Così come, al contrario, talvolta i poveri si fanno cooptare dal “socialismo imperiale” che al suo tempo mise a punto Disraeli quando andò al potere. L’imperialismo, costringendo i popoli a sottostare al rapporto di estrazione coloniale, spegneva infatti la lotta di classe nei lavoratori, consentendo la distribuzione di un piccolo “dividendo” (sia economico sia di autostima). È questo il senso in cui la lotta di classe tra le nazioni poteva entrare in conflitto con la lotta di classe entro la nazione. Disraeli, campione dell’imperialismo e del diritto delle razze superiori, porta il conflitto ad un altro livello.
Ecco che si comprende come non sia questione di semplice distribuzione; come scrive Losurdo: “ben lungi dallo scaturire da una presunta evidenza empirica, la presa di coscienza rivoluzionaria presuppone la comprensione dei rapporti politici e sociali che vanno ben al di là del conflitto tra borghesia e proletariato”[9]. Può capitare e capita che le lotte di liberazione, di “classe” contro “classe” a livello planetario, possano coinvolgere anche classi sociali che localmente non sono oppresse.

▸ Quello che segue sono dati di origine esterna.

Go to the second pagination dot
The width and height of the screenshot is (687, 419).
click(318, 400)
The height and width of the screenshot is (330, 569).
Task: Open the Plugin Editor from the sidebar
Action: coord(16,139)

Bisogna quindi indagare, con attenzione ed individualmente, la configurazione interna di ciascun conflitto, ma anche il modo in cui si questo articola, si struttura.

Può persino accadere che il riconoscimento dell’autodeterminazione a un popolo rafforzi il nemico principale del movimento di liberazione dei popoli oppressi presi nel loro complesso: non si deve perdere di vista il conflitto delle libertà che può insorgere. In altre parole, occorre sì respingere la mutilazione delle lotte di classe, ma ciò non significa ignorare il problema per cui una situazione storica (e soprattutto una grande crisi storica) può costringere a una gerarchizzazione delle lotte di classe[10].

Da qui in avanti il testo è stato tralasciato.